Ouverte à toutes les composantes de la société civile, l'ASPAP commence ses travaux dès le début de l'année et recueille très rapidement l'adhésion de plusieurs centaines d'ariégeois, de citoyens, de responsables de stuctures touristiques, de randonneurs, de villageois, de communes, ... et bien sûr d'un grand nombre de professionnels liés au pastoralisme (bergers, éleveurs transhumants...).
Fin 2006, plus de 1000 adhérents ont rejoint l'ASPAP et confirment cette tendance d'un mouvement ouvert à toutes les catégories socio-professionnelles, dépassant ainsi largement la défense de simples intérêts corporatistes.
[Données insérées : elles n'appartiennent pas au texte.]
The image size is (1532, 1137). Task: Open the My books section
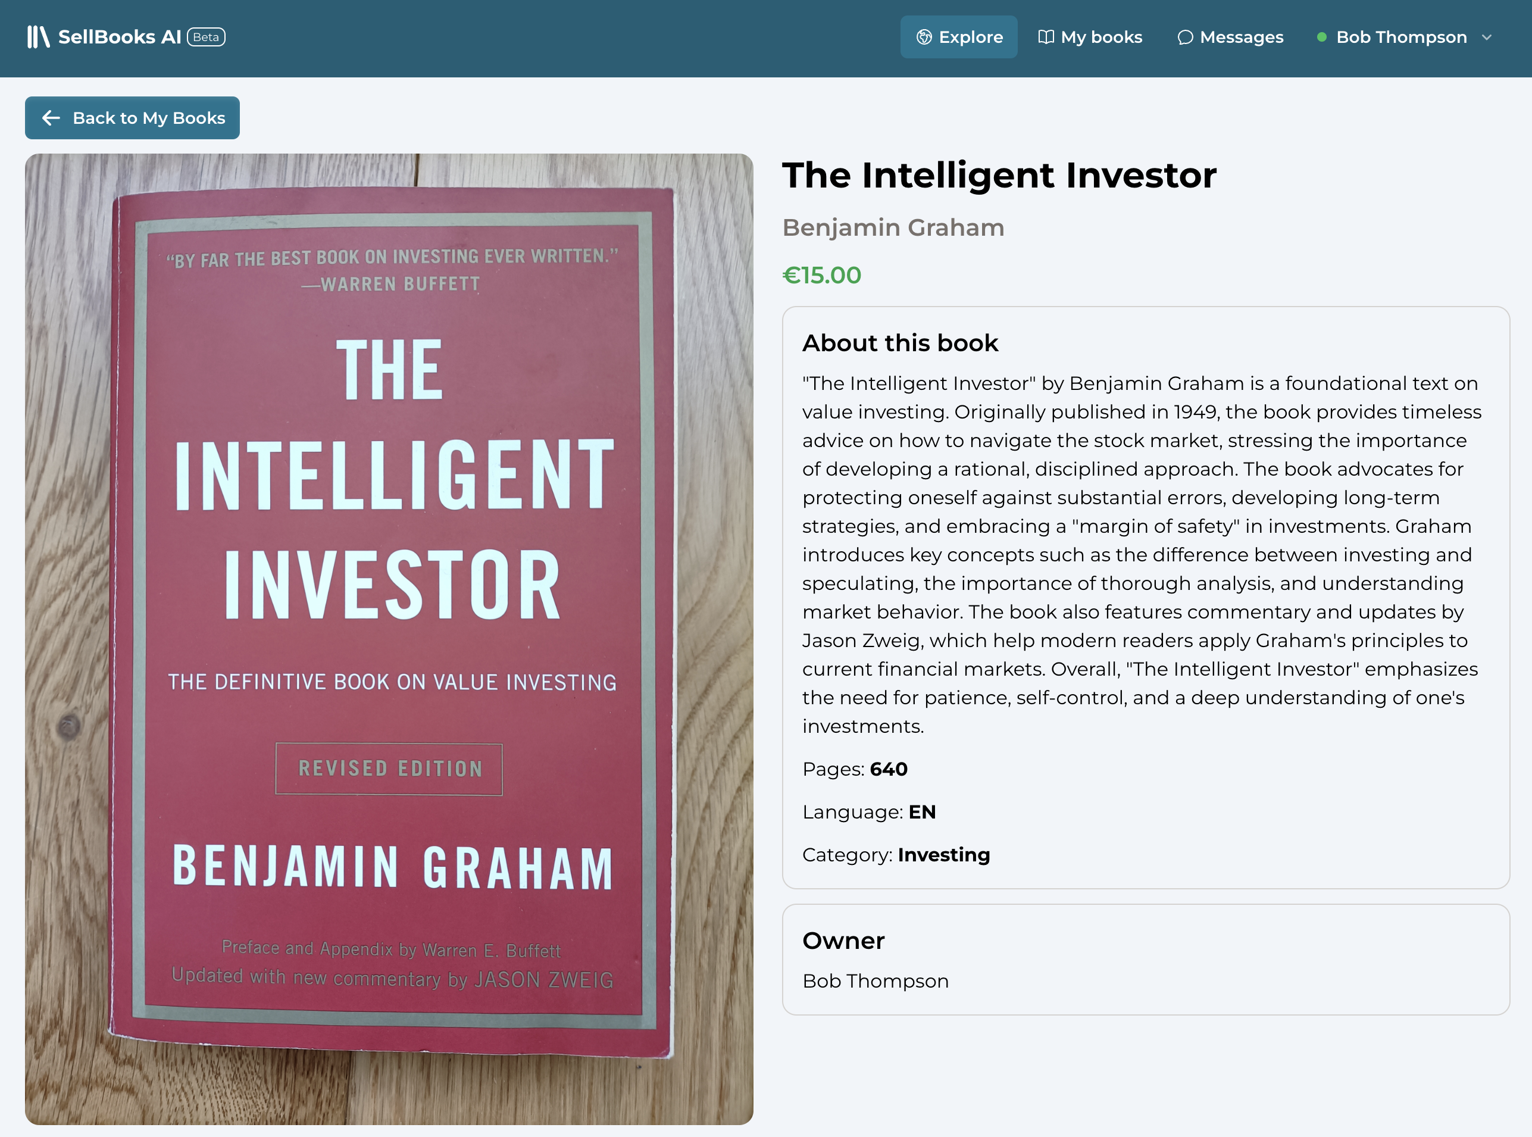pos(1100,37)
De nombreux adhérents sont issus de départements pyrénéens voisins ainsi que de certaines grandes villes de France.

Longtemps caricaturé par nos détracteurs comme un groupe de montagnards râleurs, arriérés, sans éducation, voire avinés, l'ASPAP a réussi à s'imposer progressivement comme un mouvement de personnes responsables, avides de dialogue et de réflexions, modérées, capables de propositions mais également déterminées jusqu'au bout pour se faire entendre.
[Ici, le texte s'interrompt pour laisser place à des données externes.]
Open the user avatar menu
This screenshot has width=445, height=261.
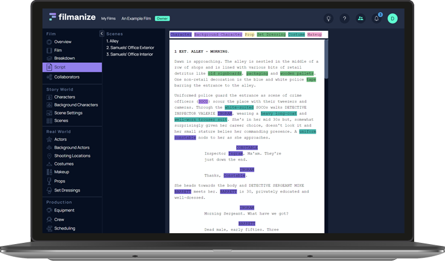point(392,19)
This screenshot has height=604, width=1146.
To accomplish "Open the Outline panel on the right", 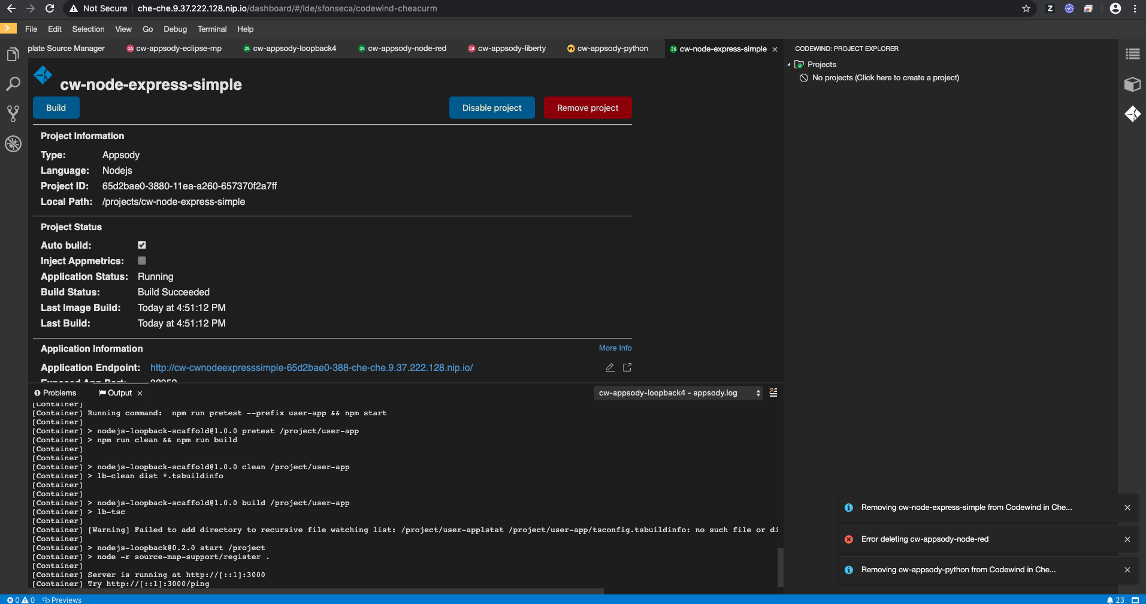I will point(1133,54).
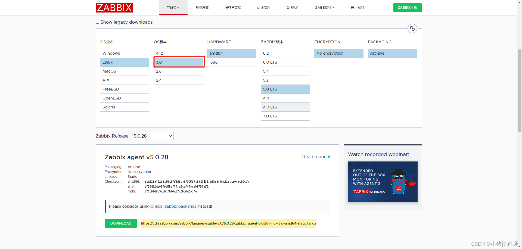Click the permalink icon above the download table
522x249 pixels.
(x=412, y=28)
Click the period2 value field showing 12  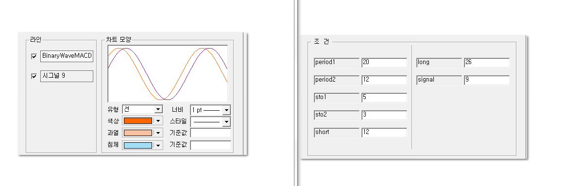[x=384, y=80]
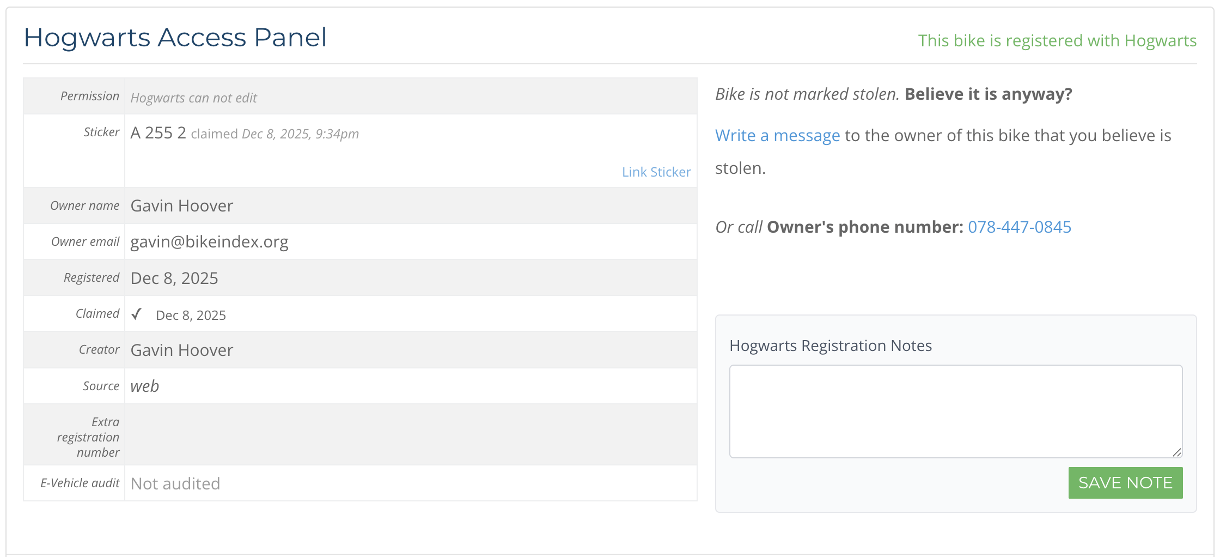Focus the Hogwarts Registration Notes text area
The width and height of the screenshot is (1220, 557).
[955, 411]
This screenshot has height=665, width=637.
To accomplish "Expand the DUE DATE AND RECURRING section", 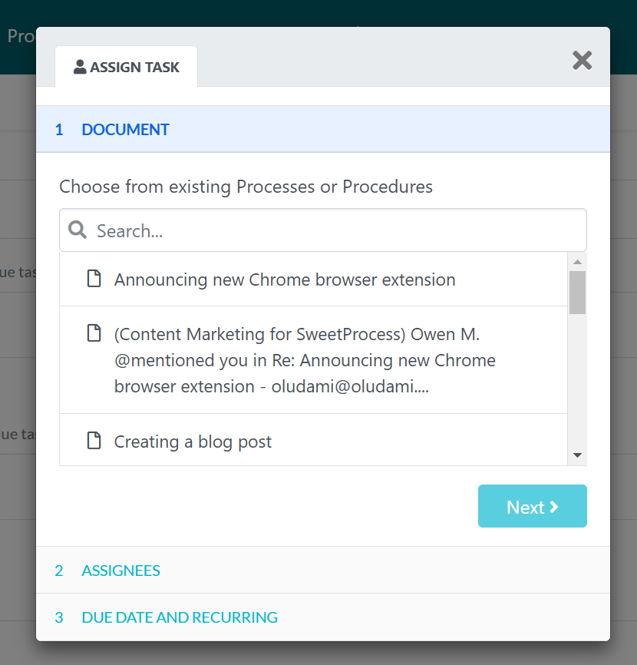I will point(179,617).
Dans nos rangs, se côtoient dans la bonne humeur des personnes aux parcours très variés : paysans, intellectuels, scientifiques, nouveaux agriculteurs venant de la ville et parfois largement diplômés, élus locaux... Nos réflexions et nos actions sont le fruit d'un travail harmonieux, fort de toutes nos différences et nos spécificités.
Loin de la caricature facile d'anti-ours primaires, c'est l'amour et la passion de la nature qui nous réunissent. Ardents défenseurs de l'environnement, nous respectons toute forme de vie, végétale comme animale. C'est donc tout naturellement que nous respectons l'ours en tant que tel, et c'est bien contre ces programmes de réintroduction que nous nous positionnons.


Lorsque l'on vit en symbiose avec les éléments, la montagne, les troupeaux, lorsque que l'on participe jour après jour au maintien de la biodiversité, comment pourrait-on faire l'économie d'une démarche écologique ? On le voit bien, les défenseurs des réintroductions n'ont pas forcément le monopole de la sensibilité écologique.

Certains ont visiblement mis plus de temps pour admettre que nous n'étions ni des « ânes », ni des « imbéciles », ni « une poignée d'excités », comme l'a maladroitement annoncé la ministre de l'écologie début 2006. Malgré tout, les visages multiformes de notre mouvement sont devenus progressivement de plus en plus palpables, au fur et à mesure de nos actions et de nos interventions.


Parmi ses piliers fondateurs, L'ASPAP revendique également son attachement à une réelle indépendance politique et syndicale : le Conseil Général de l'Ariège certes a souhaité nous soutenir financièrement à notre démarrage ; pour autant les diverses sensibilités politiques de chacun d'entre-nous sont consciencieusement mises de côté, rendant possible une cohabitation paisible.


L'année 2006 démontrera que, loin des budgets colossaux attribués par l'État aux structures promotrices des réintroductions, l'ASPAP ainsi que les autres associations pyrénéennes partenaires ont réussi à faire entendre leur voix, à fédérer et à entrainer derrière elles une large partie des pyrénéens et de l'opinion publique.

L'ASPAP en 2008, sans l'effet médiatique des lâchers de 2006, a encore rallié plus de 700 adhérents.

Ce succès pour notre association nous  encourage avec force à continuer à défendre, ensemble, notre vision d'avenir des Pyrénées. C'est aussi un soutien financier important, essentiel à la poursuite de nos missions.